[[ Available data open ]]

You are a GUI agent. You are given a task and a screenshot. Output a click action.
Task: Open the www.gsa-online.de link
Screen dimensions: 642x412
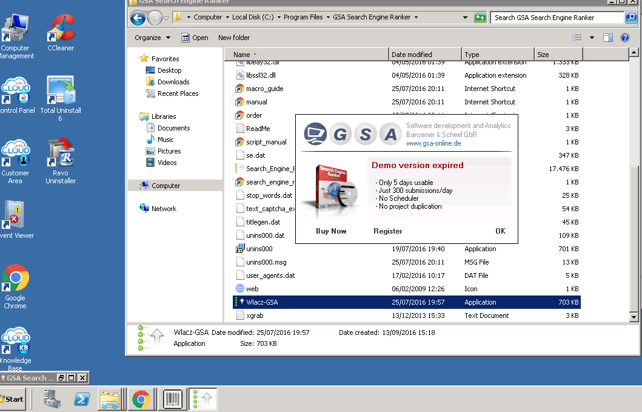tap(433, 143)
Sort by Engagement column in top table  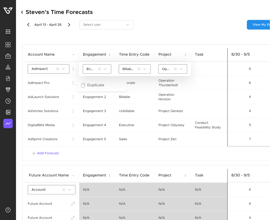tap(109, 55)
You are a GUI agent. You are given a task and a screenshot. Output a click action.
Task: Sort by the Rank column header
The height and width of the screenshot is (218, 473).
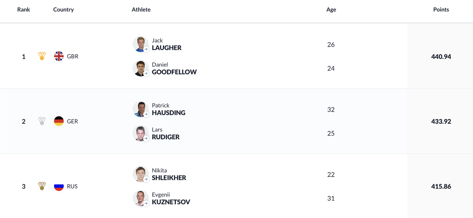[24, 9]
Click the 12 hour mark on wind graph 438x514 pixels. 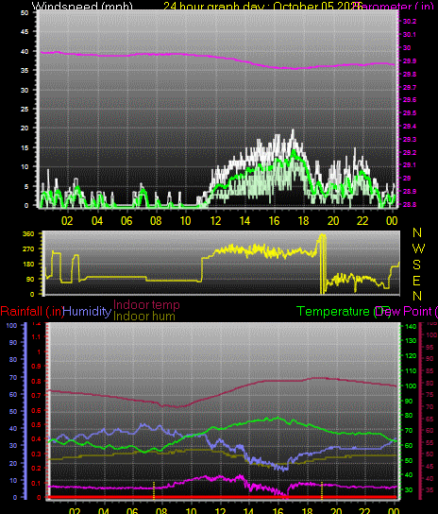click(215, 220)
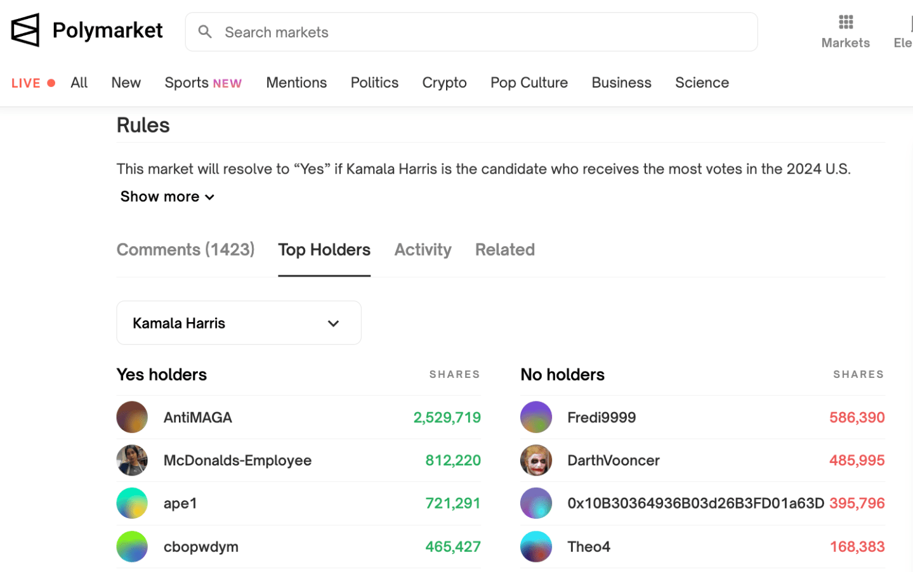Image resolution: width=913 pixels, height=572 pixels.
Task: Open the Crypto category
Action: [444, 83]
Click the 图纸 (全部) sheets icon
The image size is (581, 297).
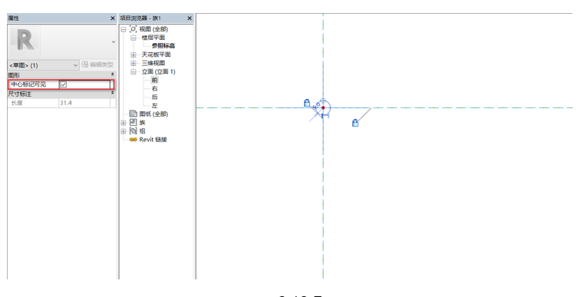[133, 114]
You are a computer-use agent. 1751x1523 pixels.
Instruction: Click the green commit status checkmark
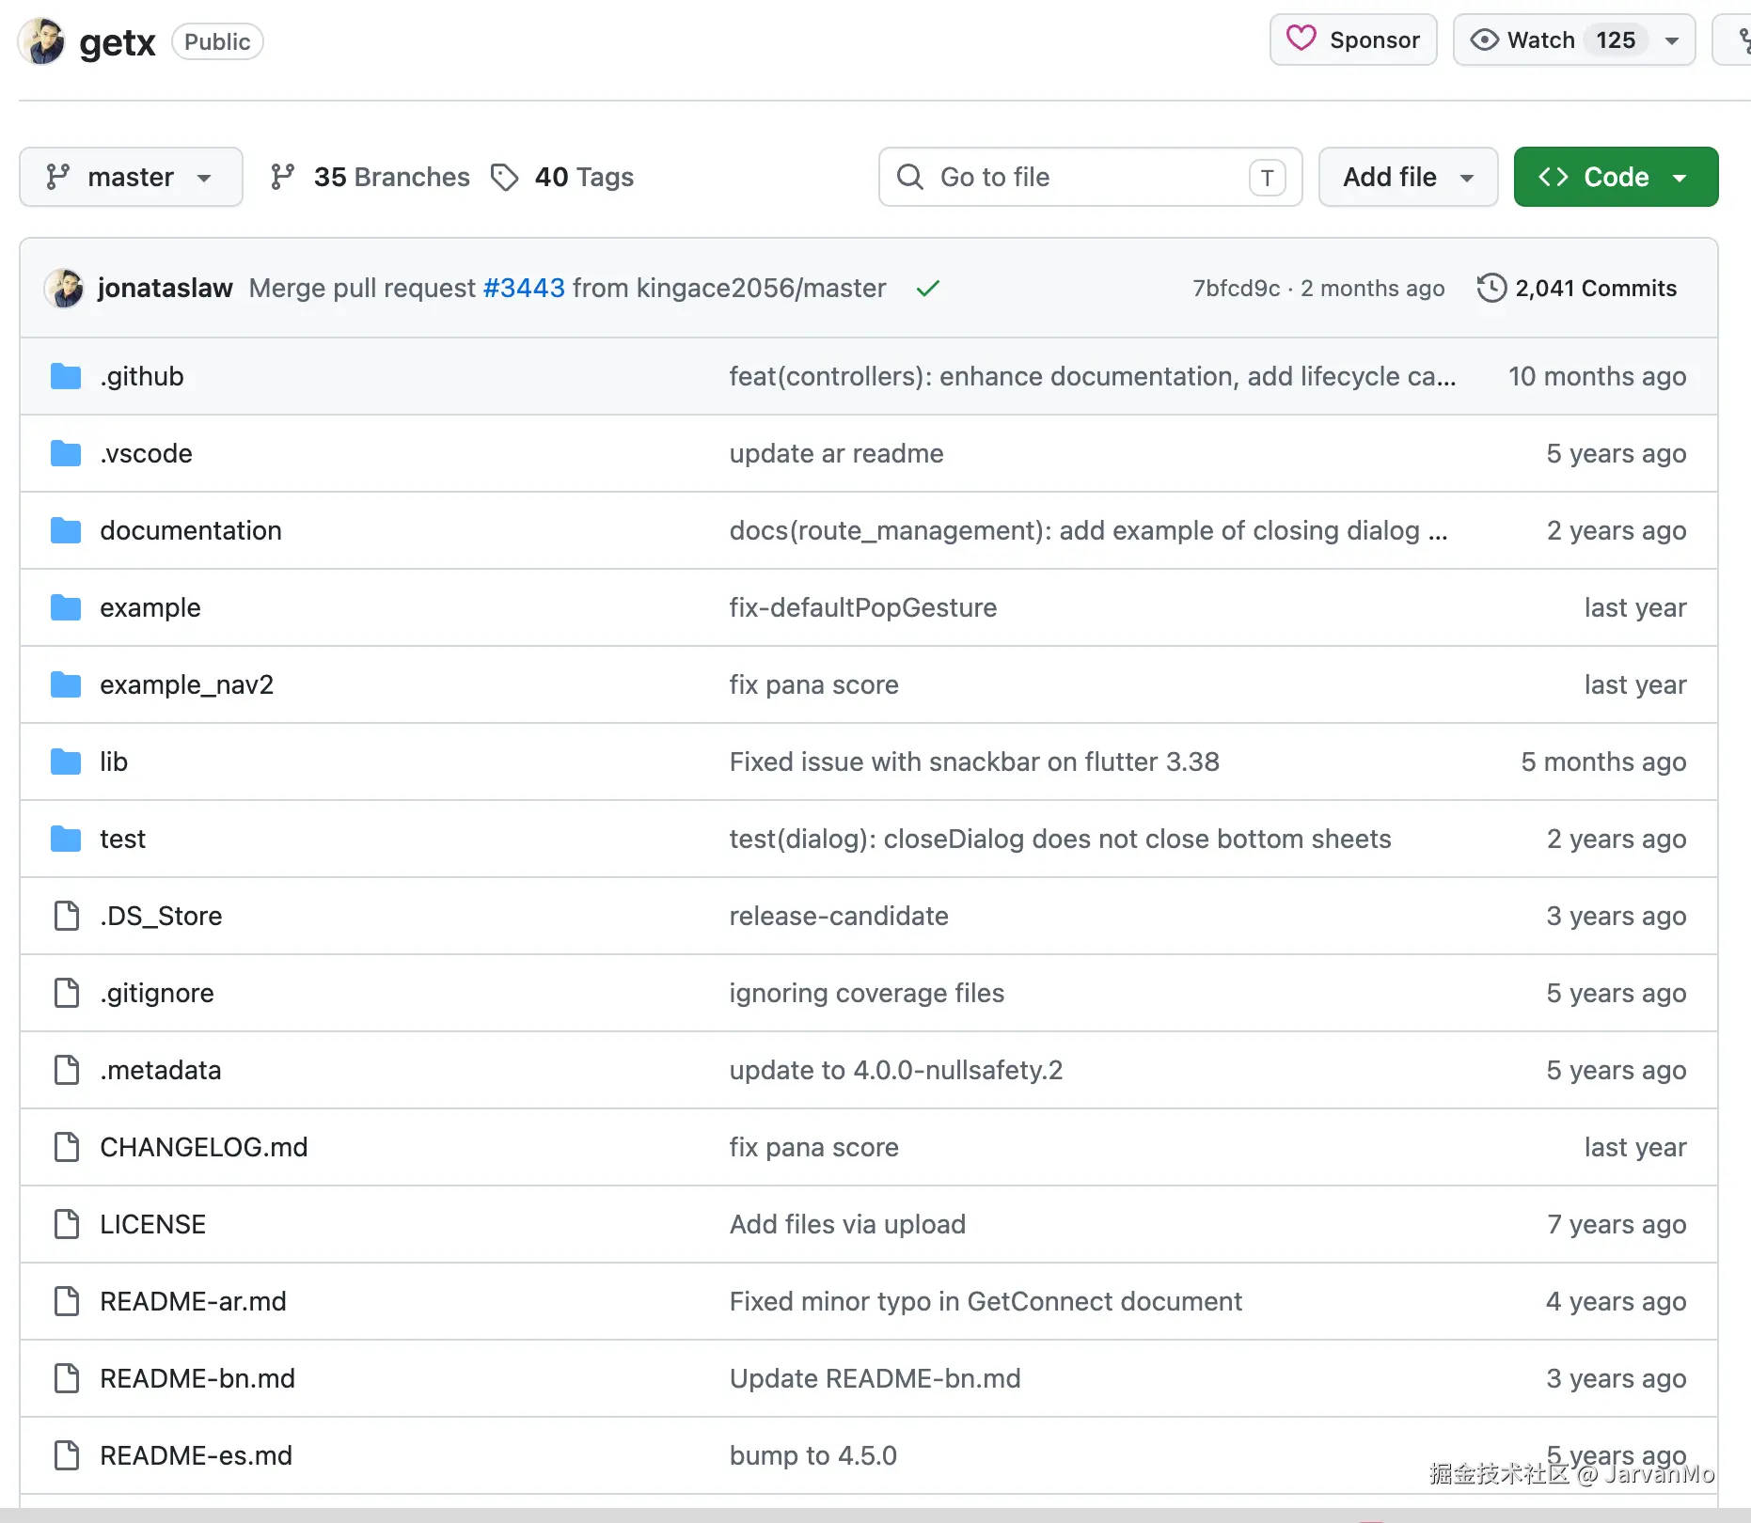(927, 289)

[[ Available data closed ]]

→ **Task item**
What is needed is a word-for-word restatement of the lines from the one holding "Click the 图纸 (全部) sheets icon" to the final line of the data above, inclusive, without any pictures.

→ **Task answer**
Click the 图纸 (全部) sheets icon
The image size is (581, 297).
[133, 114]
You are a computer-use agent. 1751x1523 pixels.
Instruction: Click the green commit status checkmark
(927, 289)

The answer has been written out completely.